↓↓↓
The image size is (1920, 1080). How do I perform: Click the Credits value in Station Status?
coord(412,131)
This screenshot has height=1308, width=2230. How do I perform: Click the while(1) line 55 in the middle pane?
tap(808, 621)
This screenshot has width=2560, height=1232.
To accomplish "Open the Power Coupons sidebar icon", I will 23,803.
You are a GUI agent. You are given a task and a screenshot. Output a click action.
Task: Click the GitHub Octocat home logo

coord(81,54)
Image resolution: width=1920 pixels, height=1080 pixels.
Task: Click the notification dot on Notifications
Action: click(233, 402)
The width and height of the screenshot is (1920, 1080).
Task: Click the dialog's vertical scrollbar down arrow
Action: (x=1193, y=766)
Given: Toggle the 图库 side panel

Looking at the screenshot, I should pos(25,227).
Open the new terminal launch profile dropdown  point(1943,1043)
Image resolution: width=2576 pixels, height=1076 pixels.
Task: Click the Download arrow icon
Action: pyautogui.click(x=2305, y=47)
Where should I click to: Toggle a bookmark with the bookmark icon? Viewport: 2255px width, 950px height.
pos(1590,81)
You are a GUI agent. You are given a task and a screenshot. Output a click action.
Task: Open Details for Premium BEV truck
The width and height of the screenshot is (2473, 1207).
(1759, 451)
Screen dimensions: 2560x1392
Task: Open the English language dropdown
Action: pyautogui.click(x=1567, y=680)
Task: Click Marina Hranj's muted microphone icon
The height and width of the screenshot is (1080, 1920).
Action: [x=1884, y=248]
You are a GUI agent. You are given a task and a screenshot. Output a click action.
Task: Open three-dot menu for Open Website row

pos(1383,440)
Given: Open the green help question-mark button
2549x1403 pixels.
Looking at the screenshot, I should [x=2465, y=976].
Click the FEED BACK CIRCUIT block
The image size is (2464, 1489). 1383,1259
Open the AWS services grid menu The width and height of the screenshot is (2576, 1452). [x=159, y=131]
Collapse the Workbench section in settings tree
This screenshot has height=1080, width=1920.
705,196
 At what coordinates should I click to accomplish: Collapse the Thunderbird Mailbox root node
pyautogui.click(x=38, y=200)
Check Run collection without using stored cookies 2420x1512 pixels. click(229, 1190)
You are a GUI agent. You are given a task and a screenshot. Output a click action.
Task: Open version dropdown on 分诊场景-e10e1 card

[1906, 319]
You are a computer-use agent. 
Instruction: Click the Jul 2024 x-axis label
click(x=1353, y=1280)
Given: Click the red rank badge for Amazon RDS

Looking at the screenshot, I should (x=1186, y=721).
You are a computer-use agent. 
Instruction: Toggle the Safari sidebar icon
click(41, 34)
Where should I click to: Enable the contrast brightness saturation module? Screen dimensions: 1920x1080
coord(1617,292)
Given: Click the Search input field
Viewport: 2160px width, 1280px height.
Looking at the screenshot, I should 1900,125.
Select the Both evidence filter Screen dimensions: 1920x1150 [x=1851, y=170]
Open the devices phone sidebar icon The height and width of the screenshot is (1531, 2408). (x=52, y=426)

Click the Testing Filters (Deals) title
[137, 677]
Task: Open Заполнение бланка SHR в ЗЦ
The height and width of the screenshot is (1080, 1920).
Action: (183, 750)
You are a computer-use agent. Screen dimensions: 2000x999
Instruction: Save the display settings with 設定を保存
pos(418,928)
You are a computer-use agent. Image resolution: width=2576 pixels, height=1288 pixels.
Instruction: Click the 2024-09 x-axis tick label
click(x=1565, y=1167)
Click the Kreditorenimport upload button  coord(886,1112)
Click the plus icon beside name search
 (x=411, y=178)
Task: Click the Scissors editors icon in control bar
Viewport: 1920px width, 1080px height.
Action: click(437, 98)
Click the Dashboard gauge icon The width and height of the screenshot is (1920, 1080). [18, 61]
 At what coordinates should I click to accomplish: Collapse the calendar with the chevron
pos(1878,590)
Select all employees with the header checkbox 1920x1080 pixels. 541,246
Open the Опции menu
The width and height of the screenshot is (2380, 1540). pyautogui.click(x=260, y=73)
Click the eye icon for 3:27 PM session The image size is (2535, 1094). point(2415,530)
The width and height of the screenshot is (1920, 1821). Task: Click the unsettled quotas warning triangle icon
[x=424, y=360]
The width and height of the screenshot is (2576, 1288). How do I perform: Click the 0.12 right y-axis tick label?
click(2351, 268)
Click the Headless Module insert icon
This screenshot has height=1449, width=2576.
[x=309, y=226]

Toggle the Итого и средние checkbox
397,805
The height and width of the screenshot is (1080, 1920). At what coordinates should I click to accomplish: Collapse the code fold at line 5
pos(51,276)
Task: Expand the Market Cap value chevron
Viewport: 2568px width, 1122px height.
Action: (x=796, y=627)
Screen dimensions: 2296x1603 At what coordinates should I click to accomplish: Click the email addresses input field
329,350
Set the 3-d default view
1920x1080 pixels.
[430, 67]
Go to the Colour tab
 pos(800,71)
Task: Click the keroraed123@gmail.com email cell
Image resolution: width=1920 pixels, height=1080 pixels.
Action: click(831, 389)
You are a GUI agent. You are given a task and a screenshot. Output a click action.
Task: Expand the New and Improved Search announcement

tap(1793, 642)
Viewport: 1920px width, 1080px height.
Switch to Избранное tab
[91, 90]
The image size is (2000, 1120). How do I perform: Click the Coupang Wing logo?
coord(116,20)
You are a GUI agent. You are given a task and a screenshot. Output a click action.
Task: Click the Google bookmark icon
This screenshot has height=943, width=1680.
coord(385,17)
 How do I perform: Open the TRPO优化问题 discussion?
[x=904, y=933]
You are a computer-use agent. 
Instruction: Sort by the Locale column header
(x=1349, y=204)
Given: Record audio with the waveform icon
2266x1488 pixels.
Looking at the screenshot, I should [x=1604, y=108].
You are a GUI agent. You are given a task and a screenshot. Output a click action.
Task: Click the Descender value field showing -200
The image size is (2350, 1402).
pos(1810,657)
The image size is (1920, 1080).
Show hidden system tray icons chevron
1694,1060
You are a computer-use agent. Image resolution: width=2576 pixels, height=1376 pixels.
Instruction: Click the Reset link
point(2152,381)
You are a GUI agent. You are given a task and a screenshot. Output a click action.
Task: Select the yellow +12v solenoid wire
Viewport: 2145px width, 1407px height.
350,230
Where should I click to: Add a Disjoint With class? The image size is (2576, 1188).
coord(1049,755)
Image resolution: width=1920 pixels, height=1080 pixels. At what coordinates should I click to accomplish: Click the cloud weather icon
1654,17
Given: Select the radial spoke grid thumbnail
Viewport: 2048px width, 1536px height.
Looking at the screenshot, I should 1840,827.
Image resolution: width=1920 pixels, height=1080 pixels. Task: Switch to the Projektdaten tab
↑↑↑
* **Task description**
Please copy the entire listing, leaving each line exactly as written.

* **Answer space**
The image size is (1920, 1080). How do I perform: Click the Credits value in Station Status?
coord(412,131)
This screenshot has height=1308, width=2230. How do I perform: Click the while(1) line 55 in the middle pane?
tap(808, 621)
This screenshot has width=2560, height=1232.
To accomplish "Open the Power Coupons sidebar icon", I will 23,803.
You are a GUI agent. You are given a task and a screenshot. Output a click action.
Task: Click the GitHub Octocat home logo

coord(81,54)
Image resolution: width=1920 pixels, height=1080 pixels.
Task: Click the notification dot on Notifications
Action: click(233, 402)
The width and height of the screenshot is (1920, 1080).
Task: Click the dialog's vertical scrollbar down arrow
Action: (x=1193, y=766)
Given: Toggle the 图库 side panel

Looking at the screenshot, I should pos(25,227).
Open the new terminal launch profile dropdown  point(1943,1043)
Image resolution: width=2576 pixels, height=1076 pixels.
Task: Click the Download arrow icon
Action: pyautogui.click(x=2305, y=47)
Where should I click to: Toggle a bookmark with the bookmark icon? Viewport: 2255px width, 950px height.
pos(1590,81)
You are a GUI agent. You are given a task and a screenshot. Output a click action.
Task: Open Details for Premium BEV truck
The width and height of the screenshot is (2473, 1207).
(1759, 451)
Screen dimensions: 2560x1392
Task: Open the English language dropdown
Action: pyautogui.click(x=1567, y=680)
Task: Click Marina Hranj's muted microphone icon
The height and width of the screenshot is (1080, 1920).
Action: [x=1884, y=248]
You are a GUI agent. You are given a task and a screenshot. Output a click action.
Task: Open three-dot menu for Open Website row

pos(1383,440)
Given: Open the green help question-mark button
2549x1403 pixels.
Looking at the screenshot, I should [x=2465, y=976].
Click the FEED BACK CIRCUIT block
The image size is (2464, 1489). 1383,1259
Open the AWS services grid menu The width and height of the screenshot is (2576, 1452). [x=159, y=131]
Collapse the Workbench section in settings tree
This screenshot has height=1080, width=1920.
705,196
 At what coordinates should I click to accomplish: Collapse the Thunderbird Mailbox root node
pyautogui.click(x=38, y=200)
Check Run collection without using stored cookies 2420x1512 pixels. click(229, 1190)
You are a GUI agent. You are given a task and a screenshot. Output a click action.
Task: Open version dropdown on 分诊场景-e10e1 card

[1906, 319]
You are a computer-use agent. 
Instruction: Click the Jul 2024 x-axis label
click(x=1353, y=1280)
Given: Click the red rank badge for Amazon RDS

Looking at the screenshot, I should (x=1186, y=721).
You are a computer-use agent. 
Instruction: Toggle the Safari sidebar icon
click(41, 34)
Where should I click to: Enable the contrast brightness saturation module? Screen dimensions: 1920x1080
coord(1617,292)
Given: Click the Search input field
Viewport: 2160px width, 1280px height.
Looking at the screenshot, I should 1900,125.
Select the Both evidence filter Screen dimensions: 1920x1150 [x=1851, y=170]
Open the devices phone sidebar icon The height and width of the screenshot is (1531, 2408). (x=52, y=426)

Click the Testing Filters (Deals) title
[137, 677]
Task: Open Заполнение бланка SHR в ЗЦ
The height and width of the screenshot is (1080, 1920).
Action: (183, 750)
You are a computer-use agent. Screen dimensions: 2000x999
Instruction: Save the display settings with 設定を保存
pos(418,928)
You are a computer-use agent. Image resolution: width=2576 pixels, height=1288 pixels.
Instruction: Click the 2024-09 x-axis tick label
click(x=1565, y=1167)
Click the Kreditorenimport upload button  coord(886,1112)
Click the plus icon beside name search
 (x=411, y=178)
Task: Click the Scissors editors icon in control bar
Viewport: 1920px width, 1080px height.
Action: click(437, 98)
Click the Dashboard gauge icon The width and height of the screenshot is (1920, 1080). [18, 61]
 At what coordinates should I click to accomplish: Collapse the calendar with the chevron
pos(1878,590)
Select all employees with the header checkbox 1920x1080 pixels. 541,246
Open the Опции menu
The width and height of the screenshot is (2380, 1540). pyautogui.click(x=260, y=73)
Click the eye icon for 3:27 PM session The image size is (2535, 1094). point(2415,530)
The width and height of the screenshot is (1920, 1821). Task: Click the unsettled quotas warning triangle icon
[x=424, y=360]
The width and height of the screenshot is (2576, 1288). How do I perform: Click the 0.12 right y-axis tick label?
click(2351, 268)
Click the Headless Module insert icon
This screenshot has height=1449, width=2576.
[x=309, y=226]

Toggle the Итого и средние checkbox
397,805
The height and width of the screenshot is (1080, 1920). At what coordinates should I click to accomplish: Collapse the code fold at line 5
pos(51,276)
Task: Expand the Market Cap value chevron
Viewport: 2568px width, 1122px height.
Action: (x=796, y=627)
Screen dimensions: 2296x1603 At what coordinates should I click to accomplish: Click the email addresses input field
329,350
Set the 3-d default view
1920x1080 pixels.
[430, 67]
Go to the Colour tab
 pos(800,71)
Task: Click the keroraed123@gmail.com email cell
Image resolution: width=1920 pixels, height=1080 pixels.
Action: click(831, 389)
You are a GUI agent. You are given a task and a screenshot. Output a click action.
Task: Expand the New and Improved Search announcement

tap(1793, 642)
Viewport: 1920px width, 1080px height.
Switch to Избранное tab
[91, 90]
The image size is (2000, 1120). How do I perform: Click the Coupang Wing logo?
coord(116,20)
You are a GUI agent. You are given a task and a screenshot. Output a click action.
Task: Click the Google bookmark icon
This screenshot has height=943, width=1680.
coord(385,17)
 How do I perform: Open the TRPO优化问题 discussion?
[x=904, y=933]
You are a computer-use agent. 
Instruction: Sort by the Locale column header
(x=1349, y=204)
Given: Record audio with the waveform icon
2266x1488 pixels.
Looking at the screenshot, I should [x=1604, y=108].
You are a GUI agent. You are given a task and a screenshot. Output a click action.
Task: Click the Descender value field showing -200
The image size is (2350, 1402).
pos(1810,657)
The image size is (1920, 1080).
Show hidden system tray icons chevron
1694,1060
You are a computer-use agent. Image resolution: width=2576 pixels, height=1376 pixels.
Instruction: Click the Reset link
point(2152,381)
You are a GUI agent. You are given a task and a screenshot. Output a click action.
Task: Select the yellow +12v solenoid wire
Viewport: 2145px width, 1407px height.
350,230
Where should I click to: Add a Disjoint With class? The image size is (2576, 1188).
coord(1049,755)
Image resolution: width=1920 pixels, height=1080 pixels. At what coordinates should I click to accomplish: Click the cloud weather icon
1654,17
Given: Select the radial spoke grid thumbnail
Viewport: 2048px width, 1536px height.
Looking at the screenshot, I should 1840,827.
Image resolution: width=1920 pixels, height=1080 pixels. Task: Switch to the Projektdaten tab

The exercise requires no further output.